Et pourquoi, dira-t-on encore, ne l’a-t-il pas plus clairement expliqué ? c’est à cause de la faiblesse et de la grossièreté des Juifs. Si, lorsqu’il a dit : « Je suis descendu du ciel », ils s’en sont si fort scandalisés, ne se seraient-ils pas encore beaucoup plus scandalisés et irrités, s’il avait dit : Je suis engendré de la propre substance du Père ? Il se dit le pain de Dieu, parce que c’est lui qui nous donne cette vie et la vie future. Voilà pourquoi il ajoute : « Si quelqu’un mange de ce pain, il vivra éternellement (52) ». Mais ici Jésus-Christ appelle pain la doctrine du salut et la foi en lui, ou bien son corps ; car l’une et l’autre chose fortifie et vivifie l’âme. Cependant il a dit ailleurs « Celui qui écoutera ma parole, ne mourra jamais » (Jn. 8,52), et ils s’en sont scandalisés. Maintenant ils ne se scandalisent point, peut-être, parce qu’ils le considéraient et le respectaient encore à cause des pains qu’il leur avait donnés à manger.
2. Remarquez, mes frères, la différence que met le divin Sauveur entre ce pain et la manne, différence qu’il tire de l’effet que produisent l’un et l’autre. Premièrement, il montre que la manne n’a rien produit de nouveau, en disant : « Vos pères ont mangé la manne dans le désert ; et ils sont morts (49) ». En second lieu, il s’attache principalement à les convaincre qu’ils ont reçu de beaucoup plus grands biens que leurs pères, faisant allusion par là à Moïse même et aux hommes admirables de ce temps. C’est pourquoi, ayant dit que ceux qui avaient mangé la manne étaient morts, il a incontinent ajouté : « Celui qui mange de ce pain, vivra éternellement ». Or, ce n’est pas sans raison qu’il a mis ce mot : « Dans le désert ». C’est pour leur faire entendre que la manne n’a pas duré longtemps et qu’elle n’est pas venue jusque dans la terre promise, mais ce pain n’est pas de même nature. « Et le pain que je donnerai, c’est ma chair que je dois livrer pour la vie du monde (52) ».
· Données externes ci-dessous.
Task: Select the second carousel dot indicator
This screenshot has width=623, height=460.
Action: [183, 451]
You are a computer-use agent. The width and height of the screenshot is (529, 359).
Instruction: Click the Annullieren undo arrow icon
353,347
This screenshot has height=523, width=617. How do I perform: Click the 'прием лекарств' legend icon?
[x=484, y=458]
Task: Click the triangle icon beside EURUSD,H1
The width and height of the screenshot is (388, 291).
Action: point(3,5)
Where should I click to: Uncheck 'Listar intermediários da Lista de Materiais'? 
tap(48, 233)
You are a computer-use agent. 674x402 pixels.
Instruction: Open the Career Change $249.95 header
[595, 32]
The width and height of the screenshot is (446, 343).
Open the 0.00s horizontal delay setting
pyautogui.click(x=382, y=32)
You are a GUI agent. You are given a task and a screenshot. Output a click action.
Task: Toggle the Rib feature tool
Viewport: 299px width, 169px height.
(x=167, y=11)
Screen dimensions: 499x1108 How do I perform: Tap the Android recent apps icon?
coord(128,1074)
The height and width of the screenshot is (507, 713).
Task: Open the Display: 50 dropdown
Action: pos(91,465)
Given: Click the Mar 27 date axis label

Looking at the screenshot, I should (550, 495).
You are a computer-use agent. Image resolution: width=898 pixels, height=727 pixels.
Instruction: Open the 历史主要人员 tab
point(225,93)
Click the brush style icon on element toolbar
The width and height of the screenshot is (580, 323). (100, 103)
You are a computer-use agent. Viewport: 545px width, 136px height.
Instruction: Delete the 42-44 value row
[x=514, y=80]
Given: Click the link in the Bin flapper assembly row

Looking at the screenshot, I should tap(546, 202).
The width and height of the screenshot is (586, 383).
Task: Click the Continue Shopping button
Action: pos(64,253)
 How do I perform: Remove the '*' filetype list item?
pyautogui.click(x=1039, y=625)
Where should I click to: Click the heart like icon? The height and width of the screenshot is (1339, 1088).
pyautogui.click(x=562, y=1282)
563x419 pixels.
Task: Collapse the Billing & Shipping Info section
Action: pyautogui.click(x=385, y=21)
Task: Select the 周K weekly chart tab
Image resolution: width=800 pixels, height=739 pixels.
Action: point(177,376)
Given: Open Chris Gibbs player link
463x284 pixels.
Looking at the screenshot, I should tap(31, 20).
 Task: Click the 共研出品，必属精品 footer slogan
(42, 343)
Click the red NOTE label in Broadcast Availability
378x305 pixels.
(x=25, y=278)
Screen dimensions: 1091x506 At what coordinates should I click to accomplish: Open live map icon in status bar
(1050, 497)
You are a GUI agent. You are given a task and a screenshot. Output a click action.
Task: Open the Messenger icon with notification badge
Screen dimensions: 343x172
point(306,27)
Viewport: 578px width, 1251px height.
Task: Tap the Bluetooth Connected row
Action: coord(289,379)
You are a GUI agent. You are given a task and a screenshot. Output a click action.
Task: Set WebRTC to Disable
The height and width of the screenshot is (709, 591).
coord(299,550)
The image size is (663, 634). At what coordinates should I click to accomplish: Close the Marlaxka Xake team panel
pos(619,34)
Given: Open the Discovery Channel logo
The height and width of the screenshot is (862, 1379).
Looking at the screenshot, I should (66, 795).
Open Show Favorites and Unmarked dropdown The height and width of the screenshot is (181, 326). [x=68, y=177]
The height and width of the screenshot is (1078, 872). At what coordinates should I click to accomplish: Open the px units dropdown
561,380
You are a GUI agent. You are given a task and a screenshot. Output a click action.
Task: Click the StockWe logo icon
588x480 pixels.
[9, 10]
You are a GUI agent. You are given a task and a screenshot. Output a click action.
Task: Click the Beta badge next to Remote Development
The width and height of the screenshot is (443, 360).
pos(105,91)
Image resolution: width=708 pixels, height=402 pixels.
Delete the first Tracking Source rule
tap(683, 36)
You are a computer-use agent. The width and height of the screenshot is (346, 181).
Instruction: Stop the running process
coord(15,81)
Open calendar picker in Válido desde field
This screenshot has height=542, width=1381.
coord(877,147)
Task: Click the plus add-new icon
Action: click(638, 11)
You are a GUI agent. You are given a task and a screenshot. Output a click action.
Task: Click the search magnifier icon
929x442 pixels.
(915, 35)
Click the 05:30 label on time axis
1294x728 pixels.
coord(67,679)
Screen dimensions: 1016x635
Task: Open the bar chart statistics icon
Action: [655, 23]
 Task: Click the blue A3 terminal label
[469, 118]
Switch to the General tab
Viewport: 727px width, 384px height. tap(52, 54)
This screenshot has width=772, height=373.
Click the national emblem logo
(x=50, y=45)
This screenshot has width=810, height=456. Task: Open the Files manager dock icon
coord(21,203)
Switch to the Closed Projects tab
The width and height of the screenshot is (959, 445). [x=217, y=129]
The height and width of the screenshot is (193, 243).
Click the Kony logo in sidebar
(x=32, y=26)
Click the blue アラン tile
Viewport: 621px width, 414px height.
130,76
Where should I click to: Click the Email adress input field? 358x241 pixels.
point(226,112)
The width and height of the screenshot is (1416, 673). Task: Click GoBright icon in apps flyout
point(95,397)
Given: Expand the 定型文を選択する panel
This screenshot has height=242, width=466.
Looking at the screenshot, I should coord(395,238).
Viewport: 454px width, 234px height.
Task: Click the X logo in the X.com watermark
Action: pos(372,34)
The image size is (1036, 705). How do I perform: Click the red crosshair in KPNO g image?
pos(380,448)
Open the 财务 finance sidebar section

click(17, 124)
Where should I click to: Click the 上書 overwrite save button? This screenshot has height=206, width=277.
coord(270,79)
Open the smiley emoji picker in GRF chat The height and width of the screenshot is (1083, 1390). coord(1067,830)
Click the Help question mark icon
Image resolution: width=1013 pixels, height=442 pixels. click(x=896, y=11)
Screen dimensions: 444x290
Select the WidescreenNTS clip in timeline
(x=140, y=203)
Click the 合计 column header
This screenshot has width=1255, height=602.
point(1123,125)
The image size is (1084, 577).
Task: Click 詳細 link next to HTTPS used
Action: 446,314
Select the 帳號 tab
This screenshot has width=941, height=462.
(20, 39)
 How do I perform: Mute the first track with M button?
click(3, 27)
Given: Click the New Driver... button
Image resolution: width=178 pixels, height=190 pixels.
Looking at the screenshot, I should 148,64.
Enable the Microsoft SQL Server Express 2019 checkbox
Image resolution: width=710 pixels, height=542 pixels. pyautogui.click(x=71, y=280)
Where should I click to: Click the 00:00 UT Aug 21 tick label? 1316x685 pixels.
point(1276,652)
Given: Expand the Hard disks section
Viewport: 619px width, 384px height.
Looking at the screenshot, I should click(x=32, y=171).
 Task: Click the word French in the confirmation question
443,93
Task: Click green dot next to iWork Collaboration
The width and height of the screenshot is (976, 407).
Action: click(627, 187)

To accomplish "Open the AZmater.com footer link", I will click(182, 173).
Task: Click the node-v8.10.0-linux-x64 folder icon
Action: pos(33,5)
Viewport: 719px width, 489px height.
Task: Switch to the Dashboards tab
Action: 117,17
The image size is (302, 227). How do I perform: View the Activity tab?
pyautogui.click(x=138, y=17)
Il est probable que quelqu’un demandera ici avec étonnement quelle était l’opportunité d’un langage qui, loin d’être utile ou édifiant, ne pouvait que nuire à ceux qui étaient déjà édifiés. « Dès lors », dit l’évangéliste, « plusieurs de ses disciples se retirèrent de sa suite (Jn. 6,67) et dirent : Ces paroles sont bien dures, et qui peut les écouter ? » (Id. 61) En effet, Jésus-Christ aurait pu ne découvrir et ne communiquer ces mystères qu’à ses disciples seuls, comme dit saint Matthieu : « Étant en particulier, il expliquait tout à ses disciples ». (Mt. 13,36) Que répondrons-nous à cela ? Nous répondrons qu’aujourd’hui encore de telles paroles sont très-utiles et très-nécessaires. Comme les Juifs pressaient instamment Jésus-Christ de leur donner des viandes à manger, mais des viandes corporelles et sensibles ; et que, rappelant la nourriture qui avait été donnée à leurs pères, ils vantaient la manne comme quelque chose de grand, il voulut leur faire connaître que ces choses n’étaient que des ombres et des figures, et que la nourriture qu’il leur promettait était seule la vérité : voilà pourquoi Jésus leur parle de cet aliment spirituel.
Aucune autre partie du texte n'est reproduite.